Activity:
Copy the records that follow exactly, leaving nothing out.
******************************
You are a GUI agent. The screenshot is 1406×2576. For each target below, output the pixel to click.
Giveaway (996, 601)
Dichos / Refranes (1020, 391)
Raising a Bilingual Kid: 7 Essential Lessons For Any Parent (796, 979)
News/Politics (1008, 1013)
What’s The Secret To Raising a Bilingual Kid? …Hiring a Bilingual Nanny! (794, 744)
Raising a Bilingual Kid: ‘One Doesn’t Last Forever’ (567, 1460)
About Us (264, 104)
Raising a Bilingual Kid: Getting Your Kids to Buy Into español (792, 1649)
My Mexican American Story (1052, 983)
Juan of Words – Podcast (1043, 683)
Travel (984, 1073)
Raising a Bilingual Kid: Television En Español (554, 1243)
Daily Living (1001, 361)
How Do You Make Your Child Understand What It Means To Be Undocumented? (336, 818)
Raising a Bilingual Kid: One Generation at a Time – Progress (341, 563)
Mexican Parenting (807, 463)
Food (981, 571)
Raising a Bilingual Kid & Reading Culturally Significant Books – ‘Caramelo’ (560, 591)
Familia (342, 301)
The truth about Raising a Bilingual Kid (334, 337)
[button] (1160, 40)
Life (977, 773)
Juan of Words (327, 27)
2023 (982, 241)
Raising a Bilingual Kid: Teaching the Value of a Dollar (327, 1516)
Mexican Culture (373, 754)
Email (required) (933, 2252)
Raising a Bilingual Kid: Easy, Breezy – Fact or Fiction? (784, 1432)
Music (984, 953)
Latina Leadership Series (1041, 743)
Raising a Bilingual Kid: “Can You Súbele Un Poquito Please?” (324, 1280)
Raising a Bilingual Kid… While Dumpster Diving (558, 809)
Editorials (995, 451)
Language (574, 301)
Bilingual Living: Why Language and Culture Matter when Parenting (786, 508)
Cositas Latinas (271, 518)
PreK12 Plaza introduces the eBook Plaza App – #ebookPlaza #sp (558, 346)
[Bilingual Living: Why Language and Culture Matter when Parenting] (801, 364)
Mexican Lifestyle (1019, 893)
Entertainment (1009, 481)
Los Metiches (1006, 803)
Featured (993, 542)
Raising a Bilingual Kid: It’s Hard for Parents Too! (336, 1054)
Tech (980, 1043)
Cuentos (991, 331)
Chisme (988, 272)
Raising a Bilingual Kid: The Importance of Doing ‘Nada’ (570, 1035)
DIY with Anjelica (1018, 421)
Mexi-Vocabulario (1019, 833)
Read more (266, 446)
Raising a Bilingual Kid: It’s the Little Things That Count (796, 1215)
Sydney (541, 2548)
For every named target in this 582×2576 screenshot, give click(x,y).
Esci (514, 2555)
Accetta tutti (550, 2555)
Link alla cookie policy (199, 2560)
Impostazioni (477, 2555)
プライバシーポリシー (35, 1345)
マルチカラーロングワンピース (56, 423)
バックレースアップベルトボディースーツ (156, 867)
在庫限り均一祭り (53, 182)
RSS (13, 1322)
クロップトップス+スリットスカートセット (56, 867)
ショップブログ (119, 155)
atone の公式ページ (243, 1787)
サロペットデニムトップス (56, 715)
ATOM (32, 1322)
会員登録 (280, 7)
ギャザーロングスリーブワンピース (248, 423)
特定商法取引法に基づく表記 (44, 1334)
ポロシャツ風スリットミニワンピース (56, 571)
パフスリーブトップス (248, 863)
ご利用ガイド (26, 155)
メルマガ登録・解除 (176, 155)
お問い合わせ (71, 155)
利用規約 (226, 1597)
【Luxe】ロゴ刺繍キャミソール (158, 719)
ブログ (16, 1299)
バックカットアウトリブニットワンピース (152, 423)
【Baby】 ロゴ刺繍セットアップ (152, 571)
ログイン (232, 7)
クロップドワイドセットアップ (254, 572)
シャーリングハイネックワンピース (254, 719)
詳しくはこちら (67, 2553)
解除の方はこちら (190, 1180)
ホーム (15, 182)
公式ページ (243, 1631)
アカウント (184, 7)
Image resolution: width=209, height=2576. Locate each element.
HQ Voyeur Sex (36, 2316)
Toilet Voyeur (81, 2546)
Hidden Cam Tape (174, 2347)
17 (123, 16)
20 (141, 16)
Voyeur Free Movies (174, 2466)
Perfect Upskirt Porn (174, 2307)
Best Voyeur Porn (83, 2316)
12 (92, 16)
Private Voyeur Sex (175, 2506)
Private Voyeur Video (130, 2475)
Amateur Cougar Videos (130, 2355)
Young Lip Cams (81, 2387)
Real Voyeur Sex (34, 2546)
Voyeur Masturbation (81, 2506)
******************************
Solution to this problem:
You are a GUI agent. The screenshot is 1406×2576. For each target below, output the pixel to click.
Giveaway (996, 601)
Dichos / Refranes (1020, 391)
Raising a Bilingual Kid: 7 Essential Lessons For Any Parent (796, 979)
News/Politics (1008, 1013)
What’s The Secret To Raising a Bilingual Kid? …Hiring a Bilingual Nanny! (794, 744)
Raising a Bilingual Kid: ‘One Doesn’t Last Forever’ (567, 1460)
About Us (264, 104)
Raising a Bilingual Kid: Getting Your Kids to Buy Into español (792, 1649)
My Mexican American Story (1052, 983)
Juan of Words – Podcast (1043, 683)
Travel (984, 1073)
Raising a Bilingual Kid: Television En Español (554, 1243)
Daily Living (1001, 361)
How Do You Make Your Child Understand What It Means To Be Undocumented? (336, 818)
Raising a Bilingual Kid: One Generation at a Time – Progress (341, 563)
Mexican Parenting (807, 463)
Food (981, 571)
Raising a Bilingual Kid & Reading Culturally Significant Books – ‘Caramelo’ (560, 591)
Familia (342, 301)
The truth about Raising a Bilingual Kid (334, 337)
[button] (1160, 40)
Life (977, 773)
Juan of Words (327, 27)
2023 (982, 241)
Raising a Bilingual Kid: Teaching the Value of a Dollar (327, 1516)
Mexican Culture (373, 754)
Email (required) (933, 2252)
Raising a Bilingual Kid: Easy, Breezy – Fact or Fiction? (784, 1432)
Music (984, 953)
Latina Leadership Series (1041, 743)
Raising a Bilingual Kid: “Can You Súbele Un Poquito Please?” (324, 1280)
Raising a Bilingual Kid… While Dumpster Diving (558, 809)
Editorials (995, 451)
Language (574, 301)
Bilingual Living: Why Language and Culture Matter when Parenting (786, 508)
Cositas Latinas (271, 518)
PreK12 Plaza introduces the eBook Plaza App – #ebookPlaza #sp (558, 346)
[Bilingual Living: Why Language and Culture Matter when Parenting] (801, 364)
Mexican Lifestyle (1019, 893)
Entertainment (1009, 481)
Los Metiches (1006, 803)
Featured (993, 542)
Raising a Bilingual Kid: It’s Hard for Parents Too! (336, 1054)
Tech (980, 1043)
Cuentos (991, 331)
Chisme (988, 272)
Raising a Bilingual Kid: The Importance of Doing ‘Nada’ (570, 1035)
DIY with Anjelica (1018, 421)
Mexi-Vocabulario (1019, 833)
Read more (266, 446)
Raising a Bilingual Kid: It’s the Little Things That Count (796, 1215)
Sydney (541, 2548)
For every named target in this 582×2576 screenshot, give click(x,y).
Esci (514, 2555)
Accetta tutti (550, 2555)
Link alla cookie policy (199, 2560)
Impostazioni (477, 2555)
プライバシーポリシー (35, 1345)
マルチカラーロングワンピース (56, 423)
バックレースアップベルトボディースーツ (156, 867)
在庫限り均一祭り (53, 182)
RSS (13, 1322)
クロップトップス+スリットスカートセット (56, 867)
ショップブログ (119, 155)
atone の公式ページ (243, 1787)
サロペットデニムトップス (56, 715)
ATOM (32, 1322)
会員登録 (280, 7)
ギャザーロングスリーブワンピース (248, 423)
特定商法取引法に基づく表記 (44, 1334)
ポロシャツ風スリットミニワンピース (56, 571)
パフスリーブトップス (248, 863)
ご利用ガイド (26, 155)
メルマガ登録・解除 (176, 155)
お問い合わせ (71, 155)
利用規約 (226, 1597)
【Luxe】ロゴ刺繍キャミソール (158, 719)
ブログ (16, 1299)
バックカットアウトリブニットワンピース (152, 423)
【Baby】 ロゴ刺繍セットアップ (152, 571)
ログイン (232, 7)
クロップドワイドセットアップ (254, 572)
シャーリングハイネックワンピース (254, 719)
詳しくはこちら (67, 2553)
解除の方はこちら (190, 1180)
ホーム (15, 182)
公式ページ (243, 1631)
アカウント (184, 7)
Image resolution: width=209, height=2576. Locate each element.
HQ Voyeur Sex (36, 2316)
Toilet Voyeur (81, 2546)
Hidden Cam Tape (174, 2347)
17 (123, 16)
20 (141, 16)
Voyeur Free Movies (174, 2466)
Perfect Upskirt Porn (174, 2307)
Best Voyeur Porn (83, 2316)
12 (92, 16)
Private Voyeur Sex (175, 2506)
Private Voyeur Video (130, 2475)
Amateur Cougar Videos (130, 2355)
Young Lip Cams (81, 2387)
Real Voyeur Sex (34, 2546)
Voyeur Masturbation (81, 2506)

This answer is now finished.